* Collected data entries *
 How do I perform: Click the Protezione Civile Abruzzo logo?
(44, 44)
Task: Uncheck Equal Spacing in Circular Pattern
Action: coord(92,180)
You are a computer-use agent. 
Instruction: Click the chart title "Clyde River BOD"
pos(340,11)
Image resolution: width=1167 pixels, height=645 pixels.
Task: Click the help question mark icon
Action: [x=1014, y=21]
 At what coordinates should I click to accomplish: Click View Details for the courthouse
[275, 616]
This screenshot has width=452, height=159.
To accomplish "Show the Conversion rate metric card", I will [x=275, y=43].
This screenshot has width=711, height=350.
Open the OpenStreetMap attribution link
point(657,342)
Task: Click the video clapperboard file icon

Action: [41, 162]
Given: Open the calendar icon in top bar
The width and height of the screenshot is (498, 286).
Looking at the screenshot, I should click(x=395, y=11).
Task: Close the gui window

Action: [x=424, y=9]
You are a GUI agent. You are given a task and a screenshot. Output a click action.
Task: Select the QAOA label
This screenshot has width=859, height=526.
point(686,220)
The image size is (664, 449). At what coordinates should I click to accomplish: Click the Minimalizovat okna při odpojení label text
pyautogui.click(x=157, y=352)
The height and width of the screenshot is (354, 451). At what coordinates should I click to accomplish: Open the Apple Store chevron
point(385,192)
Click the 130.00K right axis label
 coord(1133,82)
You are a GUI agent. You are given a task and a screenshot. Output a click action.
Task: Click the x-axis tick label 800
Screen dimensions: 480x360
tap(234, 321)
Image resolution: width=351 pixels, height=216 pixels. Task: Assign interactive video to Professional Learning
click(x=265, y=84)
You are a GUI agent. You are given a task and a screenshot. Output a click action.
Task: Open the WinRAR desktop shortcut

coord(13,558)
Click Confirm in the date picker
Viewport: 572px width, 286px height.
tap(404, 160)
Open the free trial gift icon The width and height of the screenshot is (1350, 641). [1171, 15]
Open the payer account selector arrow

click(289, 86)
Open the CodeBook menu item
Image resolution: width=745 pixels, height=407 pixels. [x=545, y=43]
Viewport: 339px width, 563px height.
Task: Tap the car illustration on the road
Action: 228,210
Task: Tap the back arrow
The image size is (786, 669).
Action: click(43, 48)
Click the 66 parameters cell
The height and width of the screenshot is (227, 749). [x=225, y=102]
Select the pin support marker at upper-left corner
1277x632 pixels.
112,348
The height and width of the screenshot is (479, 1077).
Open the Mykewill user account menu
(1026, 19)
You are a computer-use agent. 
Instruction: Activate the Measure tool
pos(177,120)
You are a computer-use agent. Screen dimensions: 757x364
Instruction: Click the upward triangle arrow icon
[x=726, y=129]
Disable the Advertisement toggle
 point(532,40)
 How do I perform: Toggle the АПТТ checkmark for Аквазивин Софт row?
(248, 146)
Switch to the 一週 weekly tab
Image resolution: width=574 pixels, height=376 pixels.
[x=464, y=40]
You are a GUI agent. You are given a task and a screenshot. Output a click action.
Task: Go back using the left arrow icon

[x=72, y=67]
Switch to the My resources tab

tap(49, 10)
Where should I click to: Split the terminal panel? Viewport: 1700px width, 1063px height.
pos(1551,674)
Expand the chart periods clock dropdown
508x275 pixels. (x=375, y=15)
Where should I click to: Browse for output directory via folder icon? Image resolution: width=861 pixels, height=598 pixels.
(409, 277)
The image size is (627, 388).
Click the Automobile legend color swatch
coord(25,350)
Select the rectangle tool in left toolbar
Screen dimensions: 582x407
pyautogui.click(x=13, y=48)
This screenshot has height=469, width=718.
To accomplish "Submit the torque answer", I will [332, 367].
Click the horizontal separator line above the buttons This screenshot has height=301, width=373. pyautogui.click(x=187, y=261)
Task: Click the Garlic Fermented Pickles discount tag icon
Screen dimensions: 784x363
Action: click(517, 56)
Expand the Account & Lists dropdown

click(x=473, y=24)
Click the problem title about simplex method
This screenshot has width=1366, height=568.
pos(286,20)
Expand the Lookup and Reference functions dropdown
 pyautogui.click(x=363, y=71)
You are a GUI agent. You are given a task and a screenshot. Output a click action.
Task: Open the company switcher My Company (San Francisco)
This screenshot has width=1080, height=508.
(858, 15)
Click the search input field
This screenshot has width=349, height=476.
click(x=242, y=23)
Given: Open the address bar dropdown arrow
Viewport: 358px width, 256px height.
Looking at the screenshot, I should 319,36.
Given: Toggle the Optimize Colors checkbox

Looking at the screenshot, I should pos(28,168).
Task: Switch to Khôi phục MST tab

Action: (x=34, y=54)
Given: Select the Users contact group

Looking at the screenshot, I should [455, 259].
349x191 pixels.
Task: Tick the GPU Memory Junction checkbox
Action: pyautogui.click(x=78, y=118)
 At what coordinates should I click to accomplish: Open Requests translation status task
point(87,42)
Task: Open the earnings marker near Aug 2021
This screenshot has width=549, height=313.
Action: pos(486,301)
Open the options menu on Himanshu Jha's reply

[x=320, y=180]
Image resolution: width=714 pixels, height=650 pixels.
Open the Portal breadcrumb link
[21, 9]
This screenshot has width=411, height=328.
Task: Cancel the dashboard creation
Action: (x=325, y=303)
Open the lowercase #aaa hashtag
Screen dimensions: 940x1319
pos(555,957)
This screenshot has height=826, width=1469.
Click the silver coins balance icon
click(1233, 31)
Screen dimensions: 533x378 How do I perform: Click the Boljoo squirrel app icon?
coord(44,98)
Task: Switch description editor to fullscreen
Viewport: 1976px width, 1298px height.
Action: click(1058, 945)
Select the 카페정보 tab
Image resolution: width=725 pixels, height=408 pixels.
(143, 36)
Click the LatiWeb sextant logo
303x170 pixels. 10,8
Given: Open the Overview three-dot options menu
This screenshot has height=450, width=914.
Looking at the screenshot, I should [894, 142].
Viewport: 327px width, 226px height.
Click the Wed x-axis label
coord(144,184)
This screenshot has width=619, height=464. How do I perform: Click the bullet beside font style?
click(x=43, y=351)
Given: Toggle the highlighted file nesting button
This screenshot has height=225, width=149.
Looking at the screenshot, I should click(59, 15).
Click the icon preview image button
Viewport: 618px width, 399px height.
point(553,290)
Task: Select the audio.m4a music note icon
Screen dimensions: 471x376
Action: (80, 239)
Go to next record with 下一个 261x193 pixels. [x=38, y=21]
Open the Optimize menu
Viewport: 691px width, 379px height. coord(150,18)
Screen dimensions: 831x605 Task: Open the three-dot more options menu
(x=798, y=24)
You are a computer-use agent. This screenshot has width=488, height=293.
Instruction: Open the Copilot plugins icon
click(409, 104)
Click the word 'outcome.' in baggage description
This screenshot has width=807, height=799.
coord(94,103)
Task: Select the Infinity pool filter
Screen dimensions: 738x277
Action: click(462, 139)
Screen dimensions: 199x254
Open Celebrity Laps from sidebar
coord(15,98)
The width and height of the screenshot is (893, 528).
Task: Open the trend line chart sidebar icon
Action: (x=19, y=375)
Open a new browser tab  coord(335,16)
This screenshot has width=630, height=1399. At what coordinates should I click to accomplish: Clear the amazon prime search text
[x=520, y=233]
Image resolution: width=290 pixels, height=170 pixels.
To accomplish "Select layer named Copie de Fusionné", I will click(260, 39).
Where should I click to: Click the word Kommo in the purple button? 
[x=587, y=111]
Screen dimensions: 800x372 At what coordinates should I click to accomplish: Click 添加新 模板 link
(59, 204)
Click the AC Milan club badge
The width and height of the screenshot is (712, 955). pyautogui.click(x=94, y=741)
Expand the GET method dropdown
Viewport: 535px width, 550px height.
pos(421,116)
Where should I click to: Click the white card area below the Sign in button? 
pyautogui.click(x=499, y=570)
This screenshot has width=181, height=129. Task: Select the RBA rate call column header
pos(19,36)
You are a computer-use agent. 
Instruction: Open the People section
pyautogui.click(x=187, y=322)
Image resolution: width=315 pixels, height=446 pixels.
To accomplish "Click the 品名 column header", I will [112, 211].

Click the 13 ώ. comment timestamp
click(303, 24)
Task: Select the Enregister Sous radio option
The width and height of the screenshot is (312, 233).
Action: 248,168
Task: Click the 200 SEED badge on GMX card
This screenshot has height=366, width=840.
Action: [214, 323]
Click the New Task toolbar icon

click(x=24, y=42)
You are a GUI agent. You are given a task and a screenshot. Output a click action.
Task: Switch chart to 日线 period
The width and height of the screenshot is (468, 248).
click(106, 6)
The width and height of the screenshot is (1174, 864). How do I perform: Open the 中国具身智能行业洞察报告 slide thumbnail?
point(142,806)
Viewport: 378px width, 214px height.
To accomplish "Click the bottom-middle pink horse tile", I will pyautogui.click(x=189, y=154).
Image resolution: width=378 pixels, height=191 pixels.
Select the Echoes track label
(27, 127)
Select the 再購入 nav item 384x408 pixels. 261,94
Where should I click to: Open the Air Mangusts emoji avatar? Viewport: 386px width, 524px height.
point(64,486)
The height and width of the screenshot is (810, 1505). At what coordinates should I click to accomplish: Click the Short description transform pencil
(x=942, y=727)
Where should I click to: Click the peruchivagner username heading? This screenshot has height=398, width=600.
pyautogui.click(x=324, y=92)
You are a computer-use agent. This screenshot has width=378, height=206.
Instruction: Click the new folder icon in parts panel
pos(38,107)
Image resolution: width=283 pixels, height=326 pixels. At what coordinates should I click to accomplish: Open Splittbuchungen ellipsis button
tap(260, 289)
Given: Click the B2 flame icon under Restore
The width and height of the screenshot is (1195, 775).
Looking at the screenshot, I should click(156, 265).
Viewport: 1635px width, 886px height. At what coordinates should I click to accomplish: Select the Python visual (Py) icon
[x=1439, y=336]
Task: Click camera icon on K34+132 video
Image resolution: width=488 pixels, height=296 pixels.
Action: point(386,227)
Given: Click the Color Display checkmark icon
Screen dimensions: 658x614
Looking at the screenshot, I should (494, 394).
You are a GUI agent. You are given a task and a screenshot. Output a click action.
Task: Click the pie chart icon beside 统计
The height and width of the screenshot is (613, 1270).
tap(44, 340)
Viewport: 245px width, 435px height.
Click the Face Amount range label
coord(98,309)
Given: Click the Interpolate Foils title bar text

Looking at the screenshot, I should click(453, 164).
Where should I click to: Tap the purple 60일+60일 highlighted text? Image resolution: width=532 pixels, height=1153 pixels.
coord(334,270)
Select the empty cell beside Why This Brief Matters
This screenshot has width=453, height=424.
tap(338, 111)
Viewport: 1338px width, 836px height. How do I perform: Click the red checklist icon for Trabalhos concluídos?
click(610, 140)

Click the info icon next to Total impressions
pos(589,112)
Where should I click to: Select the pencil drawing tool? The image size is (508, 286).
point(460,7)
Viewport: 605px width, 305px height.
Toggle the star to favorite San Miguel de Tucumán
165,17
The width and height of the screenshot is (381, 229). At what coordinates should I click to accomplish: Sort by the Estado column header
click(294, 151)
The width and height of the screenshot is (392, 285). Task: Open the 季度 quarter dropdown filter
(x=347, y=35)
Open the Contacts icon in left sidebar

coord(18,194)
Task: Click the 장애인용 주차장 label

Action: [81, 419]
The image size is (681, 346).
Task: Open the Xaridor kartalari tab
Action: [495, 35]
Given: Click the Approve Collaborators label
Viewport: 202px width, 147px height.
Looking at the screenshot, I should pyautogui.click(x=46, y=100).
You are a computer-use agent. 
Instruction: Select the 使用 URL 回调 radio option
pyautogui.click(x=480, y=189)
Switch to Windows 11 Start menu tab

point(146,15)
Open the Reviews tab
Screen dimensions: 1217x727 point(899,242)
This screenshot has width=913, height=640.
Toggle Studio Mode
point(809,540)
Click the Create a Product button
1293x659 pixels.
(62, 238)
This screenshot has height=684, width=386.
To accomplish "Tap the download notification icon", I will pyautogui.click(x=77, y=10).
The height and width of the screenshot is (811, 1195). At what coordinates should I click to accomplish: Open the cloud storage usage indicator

* Exercise directions *
Only the lines above from the one with "This screenshot has height=225, width=149." through the one with "Screen dimensions: 199x254" should be duplicated, character for character.

* Answer to this exercise *
This screenshot has height=225, width=149.
Looking at the screenshot, I should click(59, 15).
Click the icon preview image button
Viewport: 618px width, 399px height.
point(553,290)
Task: Select the audio.m4a music note icon
Screen dimensions: 471x376
Action: (80, 239)
Go to next record with 下一个 261x193 pixels. [x=38, y=21]
Open the Optimize menu
Viewport: 691px width, 379px height. coord(150,18)
Screen dimensions: 831x605 Task: Open the three-dot more options menu
(x=798, y=24)
You are a computer-use agent. This screenshot has width=488, height=293.
Instruction: Open the Copilot plugins icon
click(409, 104)
Click the word 'outcome.' in baggage description
This screenshot has width=807, height=799.
coord(94,103)
Task: Select the Infinity pool filter
Screen dimensions: 738x277
Action: click(462, 139)
Screen dimensions: 199x254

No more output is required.